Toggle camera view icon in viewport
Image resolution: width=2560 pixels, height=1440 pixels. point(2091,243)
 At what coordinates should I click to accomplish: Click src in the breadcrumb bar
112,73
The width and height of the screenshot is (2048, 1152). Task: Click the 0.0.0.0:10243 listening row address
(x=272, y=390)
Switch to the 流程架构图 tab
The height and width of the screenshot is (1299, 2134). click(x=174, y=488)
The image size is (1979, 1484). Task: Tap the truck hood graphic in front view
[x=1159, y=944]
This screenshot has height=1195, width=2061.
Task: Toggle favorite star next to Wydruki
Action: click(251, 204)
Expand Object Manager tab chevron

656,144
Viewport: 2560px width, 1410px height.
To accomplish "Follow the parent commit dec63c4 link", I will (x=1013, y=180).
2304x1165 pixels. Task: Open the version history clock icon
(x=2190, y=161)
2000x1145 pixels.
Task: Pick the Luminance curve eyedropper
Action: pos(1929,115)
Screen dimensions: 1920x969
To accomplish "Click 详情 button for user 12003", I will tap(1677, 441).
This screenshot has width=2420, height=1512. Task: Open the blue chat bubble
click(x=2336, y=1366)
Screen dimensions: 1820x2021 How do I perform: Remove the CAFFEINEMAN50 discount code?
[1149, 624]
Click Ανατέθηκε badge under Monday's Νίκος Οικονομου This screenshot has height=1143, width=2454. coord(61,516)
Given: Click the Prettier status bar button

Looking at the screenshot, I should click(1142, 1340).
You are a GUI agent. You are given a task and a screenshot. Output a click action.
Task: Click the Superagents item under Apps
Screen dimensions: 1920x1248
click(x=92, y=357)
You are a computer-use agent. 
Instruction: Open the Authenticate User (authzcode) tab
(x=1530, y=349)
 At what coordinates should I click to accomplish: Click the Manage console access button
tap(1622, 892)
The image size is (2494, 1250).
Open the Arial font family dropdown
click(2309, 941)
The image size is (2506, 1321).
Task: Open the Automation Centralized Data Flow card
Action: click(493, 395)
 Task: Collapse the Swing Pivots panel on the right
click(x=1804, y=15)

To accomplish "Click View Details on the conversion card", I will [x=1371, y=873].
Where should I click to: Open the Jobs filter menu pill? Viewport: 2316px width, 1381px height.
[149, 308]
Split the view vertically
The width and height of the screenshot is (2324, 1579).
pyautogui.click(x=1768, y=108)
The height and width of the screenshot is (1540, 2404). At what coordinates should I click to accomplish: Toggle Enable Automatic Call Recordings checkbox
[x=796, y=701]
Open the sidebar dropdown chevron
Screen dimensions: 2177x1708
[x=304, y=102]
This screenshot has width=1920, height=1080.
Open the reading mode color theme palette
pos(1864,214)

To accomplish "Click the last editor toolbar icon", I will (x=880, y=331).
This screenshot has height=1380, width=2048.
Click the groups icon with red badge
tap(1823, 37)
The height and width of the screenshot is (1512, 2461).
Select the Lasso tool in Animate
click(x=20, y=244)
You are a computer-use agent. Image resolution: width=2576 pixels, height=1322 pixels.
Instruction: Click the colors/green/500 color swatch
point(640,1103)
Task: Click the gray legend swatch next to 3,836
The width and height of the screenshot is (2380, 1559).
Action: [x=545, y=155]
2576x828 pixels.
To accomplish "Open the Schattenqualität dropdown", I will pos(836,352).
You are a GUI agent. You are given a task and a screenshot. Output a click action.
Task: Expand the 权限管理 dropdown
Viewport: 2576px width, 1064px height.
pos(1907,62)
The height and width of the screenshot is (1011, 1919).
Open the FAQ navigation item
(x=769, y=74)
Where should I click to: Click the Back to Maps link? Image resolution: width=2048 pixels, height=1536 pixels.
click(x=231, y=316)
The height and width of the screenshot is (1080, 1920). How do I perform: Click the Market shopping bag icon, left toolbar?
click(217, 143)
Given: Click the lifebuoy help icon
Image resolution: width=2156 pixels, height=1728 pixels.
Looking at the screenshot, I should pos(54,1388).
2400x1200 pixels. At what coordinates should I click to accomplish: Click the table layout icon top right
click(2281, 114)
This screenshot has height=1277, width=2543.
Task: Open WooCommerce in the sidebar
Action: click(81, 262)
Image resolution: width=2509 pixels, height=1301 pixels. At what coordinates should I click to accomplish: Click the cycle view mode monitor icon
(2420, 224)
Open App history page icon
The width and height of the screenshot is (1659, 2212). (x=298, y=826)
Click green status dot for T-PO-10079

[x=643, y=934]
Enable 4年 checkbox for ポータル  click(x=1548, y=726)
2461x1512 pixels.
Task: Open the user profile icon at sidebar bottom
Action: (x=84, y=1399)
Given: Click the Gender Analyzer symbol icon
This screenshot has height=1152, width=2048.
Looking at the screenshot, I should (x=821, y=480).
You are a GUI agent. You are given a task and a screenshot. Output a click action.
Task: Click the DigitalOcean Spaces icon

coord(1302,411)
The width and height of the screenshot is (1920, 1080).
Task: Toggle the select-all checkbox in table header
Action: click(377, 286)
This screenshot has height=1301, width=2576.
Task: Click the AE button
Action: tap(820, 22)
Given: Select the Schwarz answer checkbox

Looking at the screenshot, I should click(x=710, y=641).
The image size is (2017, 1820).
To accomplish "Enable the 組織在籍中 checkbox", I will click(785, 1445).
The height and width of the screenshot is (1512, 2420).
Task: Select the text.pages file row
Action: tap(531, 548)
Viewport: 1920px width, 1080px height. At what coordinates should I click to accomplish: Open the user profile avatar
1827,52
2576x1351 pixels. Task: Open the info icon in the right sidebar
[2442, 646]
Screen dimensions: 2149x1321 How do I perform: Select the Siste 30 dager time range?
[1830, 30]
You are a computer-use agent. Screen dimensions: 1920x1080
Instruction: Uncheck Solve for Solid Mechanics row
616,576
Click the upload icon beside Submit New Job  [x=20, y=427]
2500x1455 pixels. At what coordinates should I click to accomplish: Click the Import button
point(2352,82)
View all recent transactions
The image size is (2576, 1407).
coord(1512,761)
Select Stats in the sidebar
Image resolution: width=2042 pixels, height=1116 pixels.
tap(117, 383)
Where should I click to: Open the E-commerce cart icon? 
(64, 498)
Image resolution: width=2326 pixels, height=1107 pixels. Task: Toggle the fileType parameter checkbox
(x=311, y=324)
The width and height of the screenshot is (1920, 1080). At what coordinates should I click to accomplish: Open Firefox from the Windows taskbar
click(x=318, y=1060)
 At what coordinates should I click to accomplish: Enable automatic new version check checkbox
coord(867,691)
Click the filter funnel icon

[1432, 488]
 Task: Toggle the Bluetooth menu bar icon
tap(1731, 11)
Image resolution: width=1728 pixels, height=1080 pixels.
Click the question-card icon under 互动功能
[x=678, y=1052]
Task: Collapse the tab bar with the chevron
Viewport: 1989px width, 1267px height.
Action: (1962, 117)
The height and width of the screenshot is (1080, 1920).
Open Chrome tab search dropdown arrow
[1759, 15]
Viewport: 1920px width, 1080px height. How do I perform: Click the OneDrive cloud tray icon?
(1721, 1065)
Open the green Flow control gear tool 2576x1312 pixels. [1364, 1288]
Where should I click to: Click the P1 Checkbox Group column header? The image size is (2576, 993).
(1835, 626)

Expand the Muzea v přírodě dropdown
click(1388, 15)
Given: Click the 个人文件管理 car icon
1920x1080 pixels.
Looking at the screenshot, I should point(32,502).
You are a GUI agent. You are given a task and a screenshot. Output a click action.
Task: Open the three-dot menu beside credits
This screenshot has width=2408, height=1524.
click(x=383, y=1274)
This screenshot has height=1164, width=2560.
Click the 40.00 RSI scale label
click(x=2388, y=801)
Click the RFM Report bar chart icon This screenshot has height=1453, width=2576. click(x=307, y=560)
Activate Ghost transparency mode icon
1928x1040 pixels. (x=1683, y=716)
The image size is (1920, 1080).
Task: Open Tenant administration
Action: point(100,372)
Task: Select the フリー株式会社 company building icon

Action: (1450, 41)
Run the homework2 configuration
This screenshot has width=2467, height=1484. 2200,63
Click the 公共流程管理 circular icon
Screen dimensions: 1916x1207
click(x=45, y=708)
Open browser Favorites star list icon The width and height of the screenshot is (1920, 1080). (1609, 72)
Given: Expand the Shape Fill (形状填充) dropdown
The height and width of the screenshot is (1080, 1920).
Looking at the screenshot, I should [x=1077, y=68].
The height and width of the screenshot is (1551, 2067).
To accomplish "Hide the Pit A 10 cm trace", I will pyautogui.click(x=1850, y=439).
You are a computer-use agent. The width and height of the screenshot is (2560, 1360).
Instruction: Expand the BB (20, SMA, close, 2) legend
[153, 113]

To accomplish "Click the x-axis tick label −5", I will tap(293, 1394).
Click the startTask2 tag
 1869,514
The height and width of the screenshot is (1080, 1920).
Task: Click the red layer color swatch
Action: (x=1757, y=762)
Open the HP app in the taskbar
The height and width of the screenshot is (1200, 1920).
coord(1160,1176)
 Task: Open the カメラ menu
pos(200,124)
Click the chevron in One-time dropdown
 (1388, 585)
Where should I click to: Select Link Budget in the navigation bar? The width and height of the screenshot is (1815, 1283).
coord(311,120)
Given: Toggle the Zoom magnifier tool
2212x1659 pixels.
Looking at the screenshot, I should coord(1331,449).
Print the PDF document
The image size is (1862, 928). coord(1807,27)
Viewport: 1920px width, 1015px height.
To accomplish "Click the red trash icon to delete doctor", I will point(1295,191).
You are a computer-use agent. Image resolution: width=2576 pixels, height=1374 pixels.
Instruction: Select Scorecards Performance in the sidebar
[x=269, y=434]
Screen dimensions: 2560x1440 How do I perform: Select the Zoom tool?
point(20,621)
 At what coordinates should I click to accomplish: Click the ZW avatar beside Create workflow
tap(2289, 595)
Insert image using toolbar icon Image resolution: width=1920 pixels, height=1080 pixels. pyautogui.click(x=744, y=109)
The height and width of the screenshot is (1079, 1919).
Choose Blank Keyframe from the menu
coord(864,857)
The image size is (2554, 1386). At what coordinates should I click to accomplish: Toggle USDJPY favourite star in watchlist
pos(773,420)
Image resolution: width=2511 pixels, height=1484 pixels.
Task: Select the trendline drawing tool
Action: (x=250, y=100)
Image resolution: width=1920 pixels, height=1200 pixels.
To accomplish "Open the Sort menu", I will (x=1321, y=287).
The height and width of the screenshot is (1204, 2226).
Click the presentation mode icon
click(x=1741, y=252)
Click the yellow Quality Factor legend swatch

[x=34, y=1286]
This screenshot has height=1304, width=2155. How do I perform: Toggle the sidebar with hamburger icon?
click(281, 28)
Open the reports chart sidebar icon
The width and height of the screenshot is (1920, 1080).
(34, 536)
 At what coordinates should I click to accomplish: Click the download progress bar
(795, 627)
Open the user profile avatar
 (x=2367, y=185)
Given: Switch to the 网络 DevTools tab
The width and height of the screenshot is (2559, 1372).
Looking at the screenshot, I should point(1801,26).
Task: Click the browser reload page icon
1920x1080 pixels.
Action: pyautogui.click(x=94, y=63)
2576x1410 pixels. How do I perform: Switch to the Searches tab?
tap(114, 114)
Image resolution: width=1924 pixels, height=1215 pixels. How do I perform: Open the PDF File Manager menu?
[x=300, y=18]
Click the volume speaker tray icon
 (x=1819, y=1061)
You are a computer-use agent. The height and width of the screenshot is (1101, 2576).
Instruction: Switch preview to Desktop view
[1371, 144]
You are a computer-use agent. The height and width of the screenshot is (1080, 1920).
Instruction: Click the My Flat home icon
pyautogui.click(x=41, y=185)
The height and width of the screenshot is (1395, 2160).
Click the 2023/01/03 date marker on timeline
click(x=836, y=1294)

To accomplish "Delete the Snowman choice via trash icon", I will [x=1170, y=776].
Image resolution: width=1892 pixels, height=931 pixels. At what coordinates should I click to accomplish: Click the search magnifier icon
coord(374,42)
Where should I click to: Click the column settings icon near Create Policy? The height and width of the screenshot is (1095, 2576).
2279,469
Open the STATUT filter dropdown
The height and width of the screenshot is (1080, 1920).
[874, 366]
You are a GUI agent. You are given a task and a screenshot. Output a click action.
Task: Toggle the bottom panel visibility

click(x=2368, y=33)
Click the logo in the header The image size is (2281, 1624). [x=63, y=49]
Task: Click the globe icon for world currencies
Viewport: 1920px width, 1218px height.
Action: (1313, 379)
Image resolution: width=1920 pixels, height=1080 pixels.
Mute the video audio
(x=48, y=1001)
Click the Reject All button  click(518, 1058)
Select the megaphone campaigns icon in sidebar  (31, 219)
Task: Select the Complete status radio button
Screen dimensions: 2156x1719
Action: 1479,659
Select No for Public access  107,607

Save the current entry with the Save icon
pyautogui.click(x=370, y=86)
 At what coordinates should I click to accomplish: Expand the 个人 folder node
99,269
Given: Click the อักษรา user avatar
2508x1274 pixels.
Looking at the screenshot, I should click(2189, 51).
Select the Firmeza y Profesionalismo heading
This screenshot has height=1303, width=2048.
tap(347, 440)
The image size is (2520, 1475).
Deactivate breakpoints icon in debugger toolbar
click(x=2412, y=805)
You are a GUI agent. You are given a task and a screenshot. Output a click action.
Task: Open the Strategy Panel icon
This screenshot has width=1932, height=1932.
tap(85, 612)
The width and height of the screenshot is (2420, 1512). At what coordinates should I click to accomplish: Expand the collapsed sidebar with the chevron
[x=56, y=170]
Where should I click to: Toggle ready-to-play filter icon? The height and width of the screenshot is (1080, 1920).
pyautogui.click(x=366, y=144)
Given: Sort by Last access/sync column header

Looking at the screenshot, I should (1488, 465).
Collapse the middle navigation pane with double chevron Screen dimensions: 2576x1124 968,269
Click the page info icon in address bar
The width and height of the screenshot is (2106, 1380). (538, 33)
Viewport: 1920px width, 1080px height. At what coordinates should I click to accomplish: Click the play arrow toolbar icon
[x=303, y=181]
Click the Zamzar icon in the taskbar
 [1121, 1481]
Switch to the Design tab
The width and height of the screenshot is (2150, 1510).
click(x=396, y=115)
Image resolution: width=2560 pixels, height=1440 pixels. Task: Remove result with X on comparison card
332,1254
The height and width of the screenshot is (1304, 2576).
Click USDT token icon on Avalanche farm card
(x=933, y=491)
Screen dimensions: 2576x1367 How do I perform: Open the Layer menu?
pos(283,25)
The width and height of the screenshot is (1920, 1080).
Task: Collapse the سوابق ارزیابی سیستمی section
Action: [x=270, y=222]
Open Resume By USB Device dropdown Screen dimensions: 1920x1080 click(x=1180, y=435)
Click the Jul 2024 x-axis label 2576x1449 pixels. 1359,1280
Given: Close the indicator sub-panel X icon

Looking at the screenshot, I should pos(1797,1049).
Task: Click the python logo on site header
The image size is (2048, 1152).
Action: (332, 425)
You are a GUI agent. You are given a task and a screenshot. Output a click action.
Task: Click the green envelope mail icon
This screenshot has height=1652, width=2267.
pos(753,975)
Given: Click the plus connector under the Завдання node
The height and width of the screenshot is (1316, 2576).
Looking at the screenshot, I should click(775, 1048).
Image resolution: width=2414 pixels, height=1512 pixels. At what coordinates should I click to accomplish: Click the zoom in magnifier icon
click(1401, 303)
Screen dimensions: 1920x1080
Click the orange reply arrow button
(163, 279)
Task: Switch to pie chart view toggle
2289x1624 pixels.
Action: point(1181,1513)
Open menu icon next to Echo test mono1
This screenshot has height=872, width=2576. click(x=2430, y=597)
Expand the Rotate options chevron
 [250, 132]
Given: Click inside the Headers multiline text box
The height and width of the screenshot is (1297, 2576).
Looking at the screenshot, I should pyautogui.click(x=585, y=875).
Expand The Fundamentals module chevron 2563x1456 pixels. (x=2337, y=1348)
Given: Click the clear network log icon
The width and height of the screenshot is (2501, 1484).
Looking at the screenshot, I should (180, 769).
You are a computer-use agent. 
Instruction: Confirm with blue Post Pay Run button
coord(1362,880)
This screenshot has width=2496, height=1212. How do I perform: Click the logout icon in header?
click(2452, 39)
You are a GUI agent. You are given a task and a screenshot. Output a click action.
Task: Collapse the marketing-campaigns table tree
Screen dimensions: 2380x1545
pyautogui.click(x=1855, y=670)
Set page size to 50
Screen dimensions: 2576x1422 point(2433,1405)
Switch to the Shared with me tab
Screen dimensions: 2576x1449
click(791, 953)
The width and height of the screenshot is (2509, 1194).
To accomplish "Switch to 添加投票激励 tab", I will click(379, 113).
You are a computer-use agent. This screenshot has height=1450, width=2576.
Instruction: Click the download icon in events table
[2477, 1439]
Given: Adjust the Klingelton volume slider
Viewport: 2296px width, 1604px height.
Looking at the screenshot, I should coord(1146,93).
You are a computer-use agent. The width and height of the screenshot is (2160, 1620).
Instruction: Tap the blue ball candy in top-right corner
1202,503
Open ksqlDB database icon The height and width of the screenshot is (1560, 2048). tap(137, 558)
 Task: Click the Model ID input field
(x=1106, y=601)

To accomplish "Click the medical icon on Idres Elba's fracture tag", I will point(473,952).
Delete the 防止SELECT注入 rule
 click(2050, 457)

> **The task**
Reproduce only the lines above spanning from the line containing "This screenshot has height=1652, width=2267." through the line containing "Given: Click the clear network log icon", word for word.

> **Output**
This screenshot has height=1652, width=2267.
pos(753,975)
Given: Click the plus connector under the Завдання node
The height and width of the screenshot is (1316, 2576).
Looking at the screenshot, I should click(775, 1048).
Image resolution: width=2414 pixels, height=1512 pixels. At what coordinates should I click to accomplish: Click the zoom in magnifier icon
click(1401, 303)
Screen dimensions: 1920x1080
Click the orange reply arrow button
(163, 279)
Task: Switch to pie chart view toggle
2289x1624 pixels.
Action: point(1181,1513)
Open menu icon next to Echo test mono1
This screenshot has height=872, width=2576. click(x=2430, y=597)
Expand the Rotate options chevron
 [250, 132]
Given: Click inside the Headers multiline text box
The height and width of the screenshot is (1297, 2576).
Looking at the screenshot, I should pyautogui.click(x=585, y=875).
Expand The Fundamentals module chevron 2563x1456 pixels. (x=2337, y=1348)
Given: Click the clear network log icon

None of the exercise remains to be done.